At this intersection of middle age, sexism and ageism are parallel roads that many suggest disproportionately impact women. Studies reveal that women today strive to achieve aesthetic ideals because they recognize the correlation between beauty and social standing… ‘most women agree [report] that good looks continue to be associated with respect, legitimacy, and power in their relationships.’  In the business world, hiring, evaluations and promotions based on physical appearance push women to place the importance of beauty above that of their work and skills.
In a recent study…researchers from The National Bureau of Economic Research reported that ‘physical appearance matters more for women’ since ‘age detracts more from physical appearance for women than for men.’ ”

(excerpts from “Invisible woman syndrome can make aging hard,”
By Julie Hunter , Pennsylvania coalition to advance respect )

*   *   *

Freethinkers’ Thought Of The Week     [8]

Pix: make it stop, no just no, etc. caption: “Women are not forgiven for aging.  Robert Redford’s lines of distinction are my old age wrinkles.”
( Jane Fonda, American actor, author, activist )

 

*   *   *

Parting Shot:  I love it when/I hate it when…

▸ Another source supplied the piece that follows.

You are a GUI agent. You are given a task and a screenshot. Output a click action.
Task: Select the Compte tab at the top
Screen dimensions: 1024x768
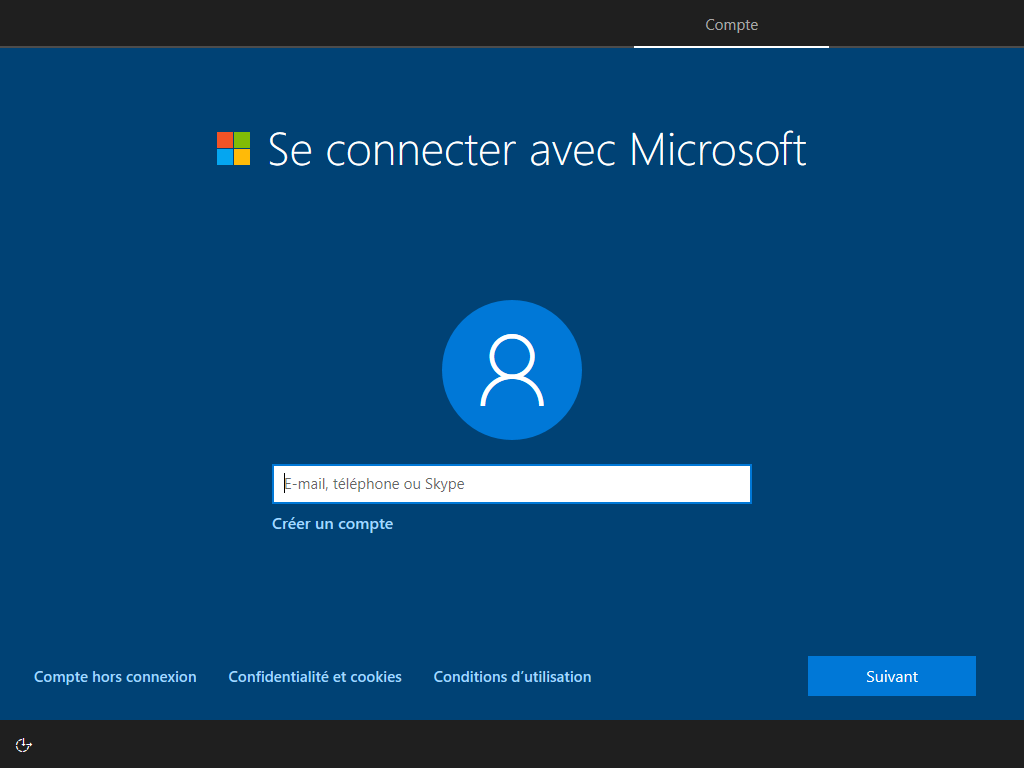click(x=731, y=25)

I love it when I get an idea for scoring the loaf of whole wheat sourdough bread I’m going to bake, but as Ithree slices in I realize that I’ve made the leg cuts of the cicada pattern I’m going for too big to add other legs, and, being an homage to a cicada,    [9]  I should add more legs because, a cicada being an insect likely has more than four legs…and then there are those dang antennas…never mind, this loaf has got to get into the oven…and it ends up looking and tasting good anyway.

 

 

But not looking as good as Belle’s cicada tattoo. 

 

*   *   *

May you become acquainted with the crosswordese list;
May our homemade breads be tastier than a cicada;
May you remain visible;
…and may the hijinks ensue.

Thanks for stopping by.  Au Vendredi!

*   *   *

[1] Sixty-four, at last count.

[2] This department was in spired by MH doing the Monday NYT crossword.  He was proud of himself for remembering “Uta” as an answer to a clue…but couldn’t quite recall why he should know it

[3] Big whoop, right?  One of these days, everyone and everything, including my late Aunt Erva’s Aunt Jemima toilet paper roll cover, will have its own Wikipedia entry.

[4] Although it is probably unnecessary to do so, I will note that the following conversation is reconstructed, not verbatim.

[5] One that is denied many, who die “too young.”

[6] Insert whatever euphemism for, that old.

[7] Except for my earlobes.  I assume those are next?

[8] “free-think-er n. A person who forms opinions about religion on the basis of reason, independently of tradition, authority, or established belief. Freethinkers include atheists, agnostics and rationalists. 

No one can be a freethinker who demands conformity to a bible, creed, or messiah. To the freethinker, revelation and faith are invalid, and orthodoxy is no guarantee of truth.”  Definition courtesy of the Freedom From Religion Foundation, ffrf.org

[9] This is a special year for the cicada emergences, as there are cicadas with the 13 year brood cycles and 17 year brood cycles, and or the first time since 2015 a 13-year brood will emerge in the same year as a 17-year brood, and for the first time since 1998 adjacent 13-and 17-year broods will emerge in the same year.